*** Block opens ***

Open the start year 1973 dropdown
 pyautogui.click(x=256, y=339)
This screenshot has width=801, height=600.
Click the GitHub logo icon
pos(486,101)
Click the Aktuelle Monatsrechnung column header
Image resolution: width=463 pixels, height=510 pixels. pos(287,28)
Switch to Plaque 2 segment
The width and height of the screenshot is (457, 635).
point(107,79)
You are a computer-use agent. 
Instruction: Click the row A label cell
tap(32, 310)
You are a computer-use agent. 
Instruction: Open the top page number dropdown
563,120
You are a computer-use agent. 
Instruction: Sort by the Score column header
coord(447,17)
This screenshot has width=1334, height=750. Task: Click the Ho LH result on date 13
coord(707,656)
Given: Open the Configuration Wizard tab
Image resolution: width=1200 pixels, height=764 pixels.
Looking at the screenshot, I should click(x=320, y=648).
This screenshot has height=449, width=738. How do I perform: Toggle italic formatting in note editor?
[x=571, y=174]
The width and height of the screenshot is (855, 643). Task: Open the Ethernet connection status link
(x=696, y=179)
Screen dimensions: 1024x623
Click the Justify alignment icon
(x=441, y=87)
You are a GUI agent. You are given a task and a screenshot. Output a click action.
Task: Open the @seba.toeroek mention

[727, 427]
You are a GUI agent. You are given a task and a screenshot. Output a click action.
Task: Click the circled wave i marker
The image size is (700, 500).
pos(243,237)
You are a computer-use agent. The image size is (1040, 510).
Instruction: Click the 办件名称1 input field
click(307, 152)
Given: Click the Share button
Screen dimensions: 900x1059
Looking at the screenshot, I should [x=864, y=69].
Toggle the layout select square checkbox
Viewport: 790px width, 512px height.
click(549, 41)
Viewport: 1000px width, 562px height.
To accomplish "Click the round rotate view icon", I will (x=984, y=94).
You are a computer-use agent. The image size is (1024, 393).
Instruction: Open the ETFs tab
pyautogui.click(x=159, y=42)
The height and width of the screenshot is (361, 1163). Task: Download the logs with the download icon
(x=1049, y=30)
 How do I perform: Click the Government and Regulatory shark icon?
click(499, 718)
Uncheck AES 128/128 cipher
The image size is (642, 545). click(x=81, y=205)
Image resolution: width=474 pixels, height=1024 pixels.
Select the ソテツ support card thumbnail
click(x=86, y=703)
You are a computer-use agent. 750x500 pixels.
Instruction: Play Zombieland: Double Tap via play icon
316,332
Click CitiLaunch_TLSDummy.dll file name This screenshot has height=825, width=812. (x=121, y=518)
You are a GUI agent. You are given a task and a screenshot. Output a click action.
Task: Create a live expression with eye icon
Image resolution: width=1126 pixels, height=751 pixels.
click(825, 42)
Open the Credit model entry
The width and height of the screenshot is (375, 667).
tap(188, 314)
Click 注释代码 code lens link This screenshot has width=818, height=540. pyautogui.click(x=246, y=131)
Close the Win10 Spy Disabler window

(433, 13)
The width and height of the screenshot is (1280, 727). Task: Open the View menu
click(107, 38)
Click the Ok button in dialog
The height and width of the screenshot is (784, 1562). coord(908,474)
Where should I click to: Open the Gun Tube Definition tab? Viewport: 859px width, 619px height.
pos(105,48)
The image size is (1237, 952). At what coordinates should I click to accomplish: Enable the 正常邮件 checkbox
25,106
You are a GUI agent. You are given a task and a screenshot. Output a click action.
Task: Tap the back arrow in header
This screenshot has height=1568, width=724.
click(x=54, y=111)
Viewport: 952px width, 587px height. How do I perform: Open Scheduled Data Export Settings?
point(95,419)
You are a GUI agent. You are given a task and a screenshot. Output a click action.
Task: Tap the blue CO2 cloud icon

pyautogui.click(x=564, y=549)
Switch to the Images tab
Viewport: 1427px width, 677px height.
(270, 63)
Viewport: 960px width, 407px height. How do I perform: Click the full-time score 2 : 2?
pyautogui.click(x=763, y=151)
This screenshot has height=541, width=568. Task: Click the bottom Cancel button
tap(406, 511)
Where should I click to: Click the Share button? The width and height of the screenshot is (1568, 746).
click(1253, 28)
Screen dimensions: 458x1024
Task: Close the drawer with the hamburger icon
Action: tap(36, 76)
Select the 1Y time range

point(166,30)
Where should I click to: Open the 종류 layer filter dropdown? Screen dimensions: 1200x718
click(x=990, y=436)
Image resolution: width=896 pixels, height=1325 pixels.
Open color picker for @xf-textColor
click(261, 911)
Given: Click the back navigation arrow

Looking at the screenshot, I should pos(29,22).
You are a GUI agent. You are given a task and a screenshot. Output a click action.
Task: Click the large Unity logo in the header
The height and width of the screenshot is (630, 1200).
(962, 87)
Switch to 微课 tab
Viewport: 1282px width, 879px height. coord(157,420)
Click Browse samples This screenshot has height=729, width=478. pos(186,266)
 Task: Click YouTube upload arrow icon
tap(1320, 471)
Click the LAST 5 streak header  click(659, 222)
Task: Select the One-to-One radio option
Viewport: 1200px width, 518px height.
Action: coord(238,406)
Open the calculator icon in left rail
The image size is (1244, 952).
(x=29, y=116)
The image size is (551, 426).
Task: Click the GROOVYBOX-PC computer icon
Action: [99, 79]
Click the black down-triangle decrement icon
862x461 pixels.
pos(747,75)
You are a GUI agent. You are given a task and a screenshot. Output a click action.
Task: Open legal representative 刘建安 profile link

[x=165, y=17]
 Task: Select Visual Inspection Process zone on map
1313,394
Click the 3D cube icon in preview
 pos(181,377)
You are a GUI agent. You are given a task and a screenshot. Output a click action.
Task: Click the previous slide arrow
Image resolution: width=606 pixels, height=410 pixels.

*** Block closes ***

- [Task]: From the data above, reproduce word for word the lines running from the line with "This screenshot has width=801, height=600." to the line with "Given: Open the Configuration Wizard tab", ends included.

- [Output for this task]:
This screenshot has width=801, height=600.
Click the GitHub logo icon
pos(486,101)
Click the Aktuelle Monatsrechnung column header
Image resolution: width=463 pixels, height=510 pixels. pos(287,28)
Switch to Plaque 2 segment
The width and height of the screenshot is (457, 635).
point(107,79)
You are a computer-use agent. 
Instruction: Click the row A label cell
tap(32, 310)
You are a computer-use agent. 
Instruction: Open the top page number dropdown
563,120
You are a computer-use agent. 
Instruction: Sort by the Score column header
coord(447,17)
This screenshot has width=1334, height=750. Task: Click the Ho LH result on date 13
coord(707,656)
Given: Open the Configuration Wizard tab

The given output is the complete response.